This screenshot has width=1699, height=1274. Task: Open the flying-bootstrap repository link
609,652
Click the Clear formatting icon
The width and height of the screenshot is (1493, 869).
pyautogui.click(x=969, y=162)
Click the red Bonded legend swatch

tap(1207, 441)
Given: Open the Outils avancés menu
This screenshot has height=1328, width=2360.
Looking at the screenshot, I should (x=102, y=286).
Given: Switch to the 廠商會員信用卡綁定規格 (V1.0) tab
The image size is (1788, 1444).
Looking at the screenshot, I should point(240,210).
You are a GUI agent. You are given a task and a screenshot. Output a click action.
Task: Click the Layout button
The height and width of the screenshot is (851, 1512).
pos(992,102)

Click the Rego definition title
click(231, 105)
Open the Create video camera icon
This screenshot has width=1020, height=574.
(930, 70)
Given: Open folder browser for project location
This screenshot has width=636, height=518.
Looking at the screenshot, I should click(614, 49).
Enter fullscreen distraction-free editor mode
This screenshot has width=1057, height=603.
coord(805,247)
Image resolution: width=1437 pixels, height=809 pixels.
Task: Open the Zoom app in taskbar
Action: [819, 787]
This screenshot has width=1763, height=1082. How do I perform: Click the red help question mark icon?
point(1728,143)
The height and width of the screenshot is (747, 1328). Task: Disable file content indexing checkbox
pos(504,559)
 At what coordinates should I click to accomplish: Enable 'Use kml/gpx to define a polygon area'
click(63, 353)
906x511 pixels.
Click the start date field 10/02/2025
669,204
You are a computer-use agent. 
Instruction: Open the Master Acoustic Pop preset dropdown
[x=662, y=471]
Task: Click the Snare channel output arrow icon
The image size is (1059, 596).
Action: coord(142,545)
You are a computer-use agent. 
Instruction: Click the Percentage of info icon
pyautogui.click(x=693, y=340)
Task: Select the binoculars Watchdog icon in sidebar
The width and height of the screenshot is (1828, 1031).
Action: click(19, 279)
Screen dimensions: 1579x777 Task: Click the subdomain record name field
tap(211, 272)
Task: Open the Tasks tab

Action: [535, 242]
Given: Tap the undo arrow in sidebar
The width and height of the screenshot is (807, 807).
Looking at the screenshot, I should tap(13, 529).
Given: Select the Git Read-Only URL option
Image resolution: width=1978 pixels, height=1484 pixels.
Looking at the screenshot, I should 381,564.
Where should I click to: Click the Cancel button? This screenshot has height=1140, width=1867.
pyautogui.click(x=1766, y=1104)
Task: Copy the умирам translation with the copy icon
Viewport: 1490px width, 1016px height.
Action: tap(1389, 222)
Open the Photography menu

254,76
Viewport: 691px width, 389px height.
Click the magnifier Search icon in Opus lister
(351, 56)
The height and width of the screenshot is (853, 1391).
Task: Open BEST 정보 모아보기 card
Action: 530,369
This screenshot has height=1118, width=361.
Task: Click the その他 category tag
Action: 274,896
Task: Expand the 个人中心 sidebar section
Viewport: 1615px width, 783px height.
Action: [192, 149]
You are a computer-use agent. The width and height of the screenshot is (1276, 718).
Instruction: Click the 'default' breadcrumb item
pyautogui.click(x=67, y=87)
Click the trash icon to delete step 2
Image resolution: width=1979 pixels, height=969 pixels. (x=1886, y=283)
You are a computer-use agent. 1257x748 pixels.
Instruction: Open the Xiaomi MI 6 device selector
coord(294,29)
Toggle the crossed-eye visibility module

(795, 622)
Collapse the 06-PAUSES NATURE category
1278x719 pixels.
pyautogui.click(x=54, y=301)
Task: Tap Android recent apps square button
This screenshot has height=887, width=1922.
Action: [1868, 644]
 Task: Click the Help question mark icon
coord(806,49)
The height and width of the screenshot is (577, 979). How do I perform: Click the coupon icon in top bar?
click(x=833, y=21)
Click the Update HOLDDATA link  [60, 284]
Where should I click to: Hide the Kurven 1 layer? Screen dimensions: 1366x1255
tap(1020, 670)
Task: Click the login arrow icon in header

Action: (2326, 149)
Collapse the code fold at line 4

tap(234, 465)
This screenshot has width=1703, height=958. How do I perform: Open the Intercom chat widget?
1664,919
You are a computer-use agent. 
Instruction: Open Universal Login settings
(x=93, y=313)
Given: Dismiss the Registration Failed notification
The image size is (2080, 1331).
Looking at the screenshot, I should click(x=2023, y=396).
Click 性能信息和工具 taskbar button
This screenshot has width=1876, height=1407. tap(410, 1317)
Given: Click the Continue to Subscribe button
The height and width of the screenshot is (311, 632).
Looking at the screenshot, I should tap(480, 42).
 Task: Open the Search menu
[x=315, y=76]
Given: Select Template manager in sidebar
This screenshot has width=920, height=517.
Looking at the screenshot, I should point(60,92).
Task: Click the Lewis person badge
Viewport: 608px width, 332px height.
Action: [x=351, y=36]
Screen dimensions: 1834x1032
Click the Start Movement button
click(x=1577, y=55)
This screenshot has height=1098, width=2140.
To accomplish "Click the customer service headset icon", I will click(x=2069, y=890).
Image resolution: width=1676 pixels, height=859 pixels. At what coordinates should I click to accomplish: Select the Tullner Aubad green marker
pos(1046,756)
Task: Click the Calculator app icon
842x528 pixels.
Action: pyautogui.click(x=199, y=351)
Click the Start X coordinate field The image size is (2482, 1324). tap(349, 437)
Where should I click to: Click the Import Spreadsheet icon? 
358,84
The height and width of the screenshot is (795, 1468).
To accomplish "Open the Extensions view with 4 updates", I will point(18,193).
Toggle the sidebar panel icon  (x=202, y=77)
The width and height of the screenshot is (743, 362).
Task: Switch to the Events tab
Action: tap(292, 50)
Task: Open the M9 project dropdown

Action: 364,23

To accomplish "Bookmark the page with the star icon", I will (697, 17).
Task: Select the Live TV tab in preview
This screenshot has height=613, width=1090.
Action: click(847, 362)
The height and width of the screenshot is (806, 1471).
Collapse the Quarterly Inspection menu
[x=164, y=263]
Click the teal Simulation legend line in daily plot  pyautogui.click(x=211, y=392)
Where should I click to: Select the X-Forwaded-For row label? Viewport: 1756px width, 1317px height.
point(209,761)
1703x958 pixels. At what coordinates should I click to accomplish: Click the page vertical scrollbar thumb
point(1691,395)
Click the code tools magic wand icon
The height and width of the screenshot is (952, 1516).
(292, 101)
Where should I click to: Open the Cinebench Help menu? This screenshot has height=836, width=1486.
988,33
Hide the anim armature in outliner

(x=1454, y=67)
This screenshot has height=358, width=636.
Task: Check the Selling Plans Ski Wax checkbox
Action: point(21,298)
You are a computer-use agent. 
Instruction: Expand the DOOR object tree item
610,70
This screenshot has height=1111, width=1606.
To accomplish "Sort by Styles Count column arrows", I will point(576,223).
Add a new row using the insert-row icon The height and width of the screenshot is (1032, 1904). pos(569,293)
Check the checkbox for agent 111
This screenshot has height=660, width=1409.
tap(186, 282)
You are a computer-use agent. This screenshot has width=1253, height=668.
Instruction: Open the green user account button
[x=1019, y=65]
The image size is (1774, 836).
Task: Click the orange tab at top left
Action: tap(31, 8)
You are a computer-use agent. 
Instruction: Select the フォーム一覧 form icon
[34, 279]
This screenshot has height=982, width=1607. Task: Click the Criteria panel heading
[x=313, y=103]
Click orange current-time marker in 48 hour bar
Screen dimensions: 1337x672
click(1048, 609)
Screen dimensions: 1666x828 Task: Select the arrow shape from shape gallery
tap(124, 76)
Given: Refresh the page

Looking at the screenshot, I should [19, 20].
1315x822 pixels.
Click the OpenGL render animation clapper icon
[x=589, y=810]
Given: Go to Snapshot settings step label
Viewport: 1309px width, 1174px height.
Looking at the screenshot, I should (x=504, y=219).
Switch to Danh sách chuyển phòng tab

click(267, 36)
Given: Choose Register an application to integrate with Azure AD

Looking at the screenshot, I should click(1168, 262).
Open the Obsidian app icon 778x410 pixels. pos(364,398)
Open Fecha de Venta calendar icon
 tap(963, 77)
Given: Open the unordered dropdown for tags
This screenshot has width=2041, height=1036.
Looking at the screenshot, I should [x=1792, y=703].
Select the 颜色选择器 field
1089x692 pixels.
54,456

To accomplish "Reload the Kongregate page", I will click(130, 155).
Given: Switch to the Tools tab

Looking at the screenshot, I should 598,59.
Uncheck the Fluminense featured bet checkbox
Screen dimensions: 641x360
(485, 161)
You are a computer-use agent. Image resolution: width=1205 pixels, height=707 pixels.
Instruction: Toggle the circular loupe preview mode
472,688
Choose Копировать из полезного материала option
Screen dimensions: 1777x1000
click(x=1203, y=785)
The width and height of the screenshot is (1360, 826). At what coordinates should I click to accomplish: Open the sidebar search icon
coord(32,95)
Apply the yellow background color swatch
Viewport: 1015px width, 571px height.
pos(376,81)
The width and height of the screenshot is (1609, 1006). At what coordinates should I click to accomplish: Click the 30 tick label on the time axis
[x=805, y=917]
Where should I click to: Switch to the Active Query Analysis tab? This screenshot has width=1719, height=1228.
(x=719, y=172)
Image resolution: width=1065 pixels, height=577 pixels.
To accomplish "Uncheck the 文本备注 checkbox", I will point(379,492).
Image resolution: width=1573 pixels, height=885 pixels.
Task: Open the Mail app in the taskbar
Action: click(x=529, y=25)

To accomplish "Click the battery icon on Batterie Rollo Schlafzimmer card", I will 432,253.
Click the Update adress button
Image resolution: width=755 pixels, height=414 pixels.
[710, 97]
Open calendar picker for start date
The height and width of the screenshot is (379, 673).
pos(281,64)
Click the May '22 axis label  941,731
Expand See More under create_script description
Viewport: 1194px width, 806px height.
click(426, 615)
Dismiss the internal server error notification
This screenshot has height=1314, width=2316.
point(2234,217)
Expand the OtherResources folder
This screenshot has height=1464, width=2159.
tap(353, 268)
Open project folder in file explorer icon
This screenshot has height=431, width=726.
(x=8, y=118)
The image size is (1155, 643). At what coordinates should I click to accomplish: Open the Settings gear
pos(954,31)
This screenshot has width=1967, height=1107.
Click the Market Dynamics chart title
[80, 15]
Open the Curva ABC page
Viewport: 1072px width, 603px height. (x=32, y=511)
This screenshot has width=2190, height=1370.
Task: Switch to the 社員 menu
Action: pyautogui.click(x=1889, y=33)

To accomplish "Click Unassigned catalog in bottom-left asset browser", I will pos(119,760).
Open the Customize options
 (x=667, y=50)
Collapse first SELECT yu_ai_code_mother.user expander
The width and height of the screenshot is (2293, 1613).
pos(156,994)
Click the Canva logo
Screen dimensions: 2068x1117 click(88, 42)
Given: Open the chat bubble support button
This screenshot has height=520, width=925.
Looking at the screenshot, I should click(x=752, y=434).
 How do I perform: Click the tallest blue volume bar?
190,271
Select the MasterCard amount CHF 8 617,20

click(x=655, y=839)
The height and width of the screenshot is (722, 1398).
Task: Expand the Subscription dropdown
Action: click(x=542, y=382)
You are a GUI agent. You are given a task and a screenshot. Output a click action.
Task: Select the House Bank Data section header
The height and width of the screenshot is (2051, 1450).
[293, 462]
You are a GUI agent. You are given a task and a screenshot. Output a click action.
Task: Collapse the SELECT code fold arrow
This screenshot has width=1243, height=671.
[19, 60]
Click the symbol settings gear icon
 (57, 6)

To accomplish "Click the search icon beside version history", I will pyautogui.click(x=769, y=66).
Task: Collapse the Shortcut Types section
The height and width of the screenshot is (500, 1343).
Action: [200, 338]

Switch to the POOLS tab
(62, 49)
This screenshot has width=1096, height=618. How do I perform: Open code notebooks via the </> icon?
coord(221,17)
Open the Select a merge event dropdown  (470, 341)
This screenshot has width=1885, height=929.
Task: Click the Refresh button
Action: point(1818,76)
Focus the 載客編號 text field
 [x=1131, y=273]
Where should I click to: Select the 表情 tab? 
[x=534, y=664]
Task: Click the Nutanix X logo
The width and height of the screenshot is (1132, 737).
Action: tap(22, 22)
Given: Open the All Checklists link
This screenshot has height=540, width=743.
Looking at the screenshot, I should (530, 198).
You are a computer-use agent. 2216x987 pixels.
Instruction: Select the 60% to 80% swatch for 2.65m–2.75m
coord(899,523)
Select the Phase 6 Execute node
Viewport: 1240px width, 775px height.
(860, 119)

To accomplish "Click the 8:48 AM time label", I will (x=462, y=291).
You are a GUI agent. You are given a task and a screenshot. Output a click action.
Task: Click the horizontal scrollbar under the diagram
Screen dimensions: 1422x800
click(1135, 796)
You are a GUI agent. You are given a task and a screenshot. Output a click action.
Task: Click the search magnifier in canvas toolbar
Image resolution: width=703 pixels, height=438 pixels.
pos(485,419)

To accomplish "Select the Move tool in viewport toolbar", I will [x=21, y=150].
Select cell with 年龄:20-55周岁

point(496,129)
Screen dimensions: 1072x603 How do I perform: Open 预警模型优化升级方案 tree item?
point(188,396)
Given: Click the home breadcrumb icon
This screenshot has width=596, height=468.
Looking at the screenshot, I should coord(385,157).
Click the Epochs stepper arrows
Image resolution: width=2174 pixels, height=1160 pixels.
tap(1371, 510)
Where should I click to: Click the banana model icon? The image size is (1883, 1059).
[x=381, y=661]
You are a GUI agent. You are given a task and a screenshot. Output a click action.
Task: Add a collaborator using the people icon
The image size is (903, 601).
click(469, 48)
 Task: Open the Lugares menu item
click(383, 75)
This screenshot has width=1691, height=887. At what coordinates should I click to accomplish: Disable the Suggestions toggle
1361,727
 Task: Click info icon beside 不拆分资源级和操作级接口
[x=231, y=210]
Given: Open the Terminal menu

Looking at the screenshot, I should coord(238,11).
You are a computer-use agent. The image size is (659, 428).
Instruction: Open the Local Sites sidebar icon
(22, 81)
◆ ◆ ◆
Show each line from the material above where the string "browser" can be found.

EXERCISE SOLUTION →
Given: Open folder browser for project location
To accomplish "Click Unassigned catalog in bottom-left asset browser", I will pos(119,760).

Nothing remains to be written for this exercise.